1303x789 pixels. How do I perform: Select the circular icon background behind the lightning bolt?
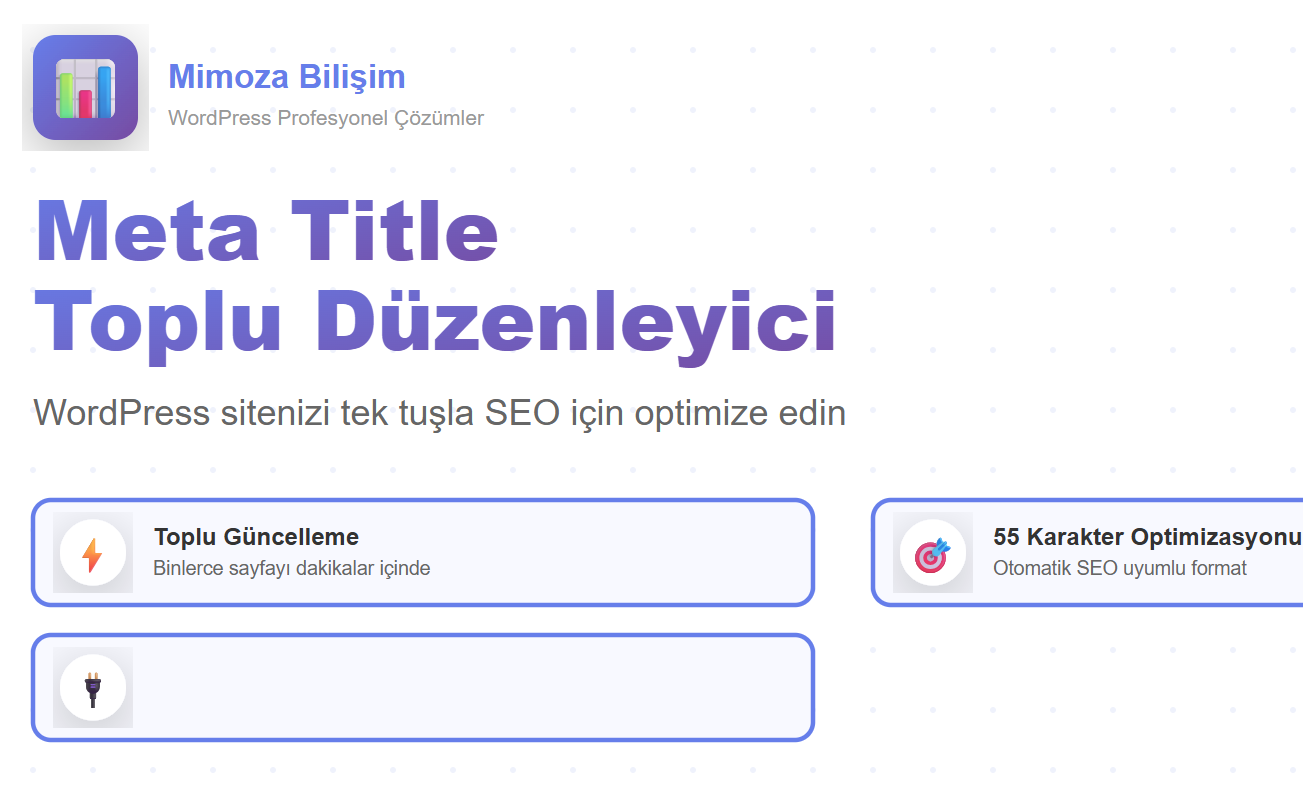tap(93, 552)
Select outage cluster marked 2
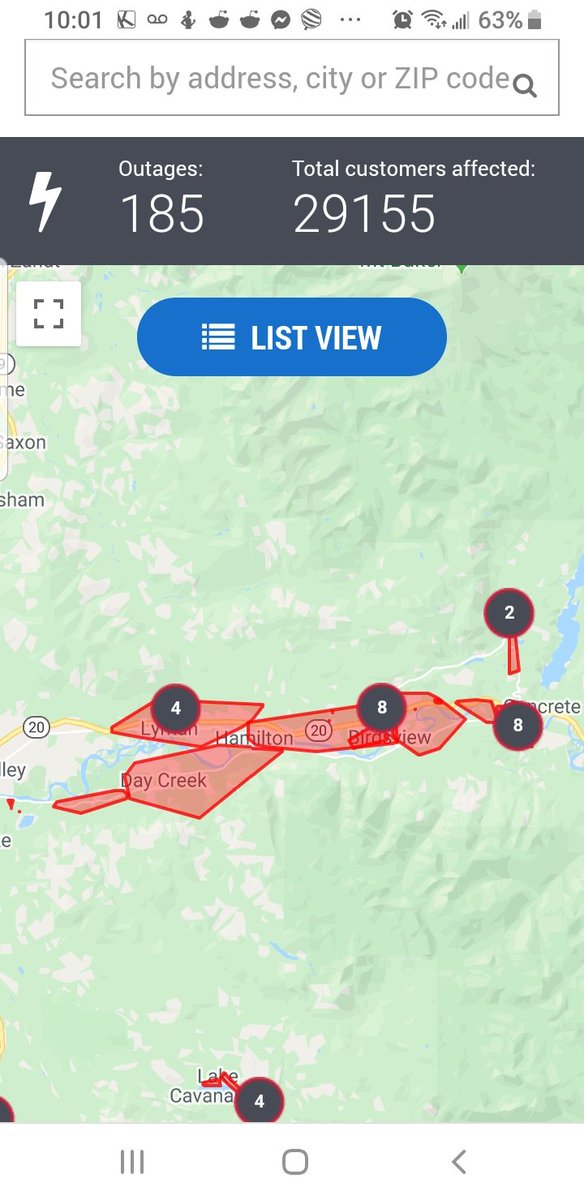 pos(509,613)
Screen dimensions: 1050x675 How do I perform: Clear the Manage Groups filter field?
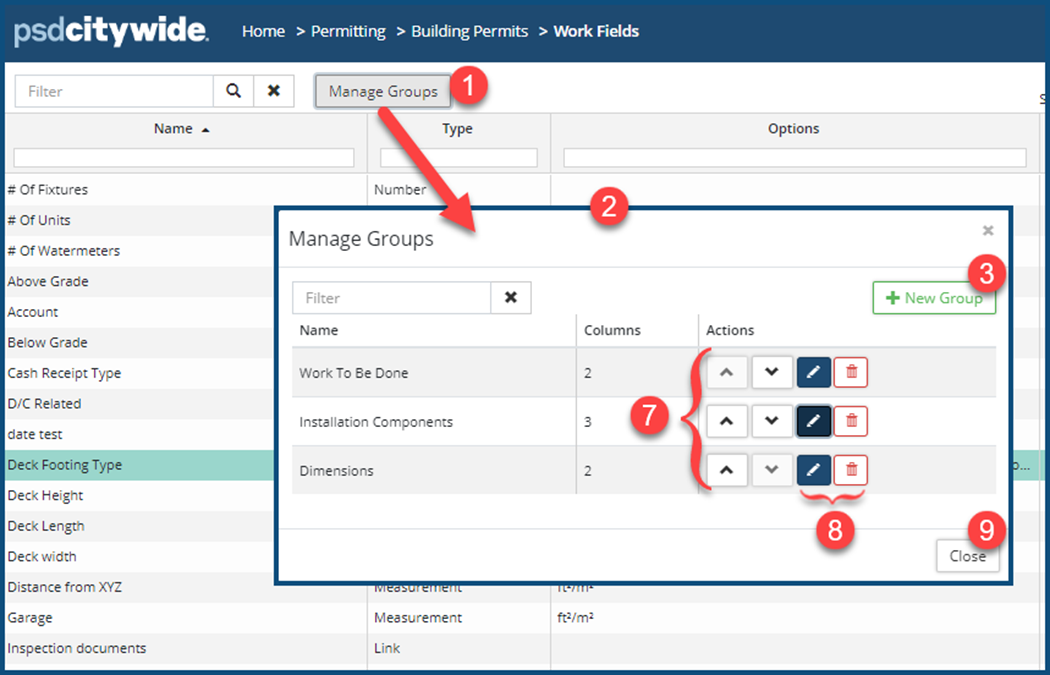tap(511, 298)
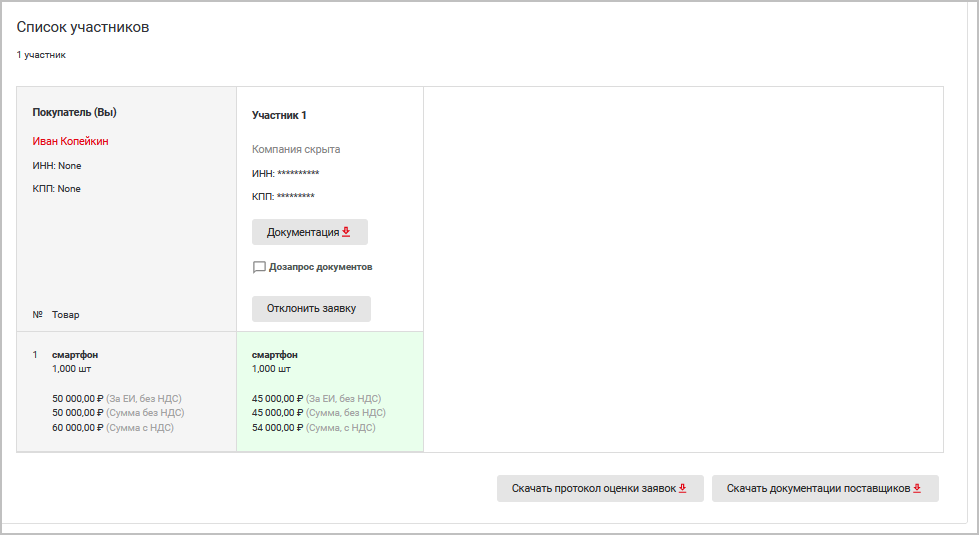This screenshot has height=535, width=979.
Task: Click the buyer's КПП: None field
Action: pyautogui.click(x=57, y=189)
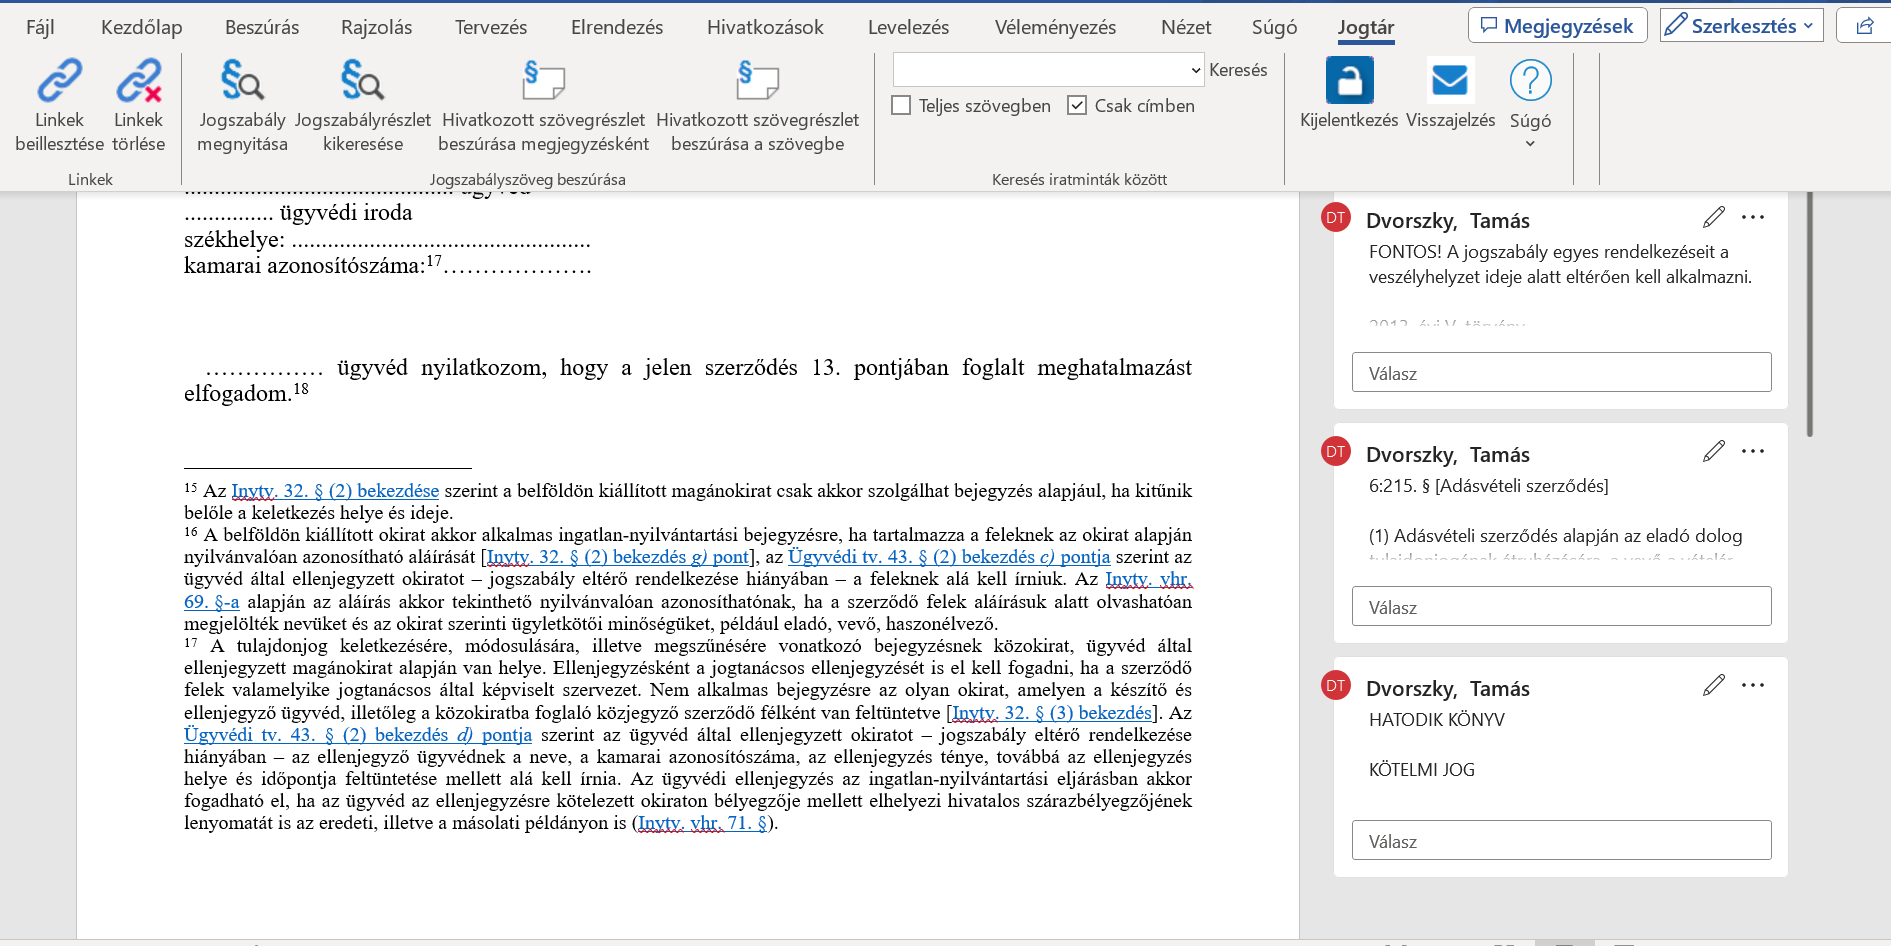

════

What the task asks:
Excluding images, output exactly the lines from the one that holds "Select outage cluster marked 2" through the final line of the material, both ends included.

Result:
Select outage cluster marked 2
 pos(509,613)
Screen dimensions: 1050x675 How do I perform: Clear the Manage Groups filter field?
tap(511, 298)
This screenshot has height=535, width=979.
Task: Click the buyer's КПП: None field
Action: pyautogui.click(x=57, y=189)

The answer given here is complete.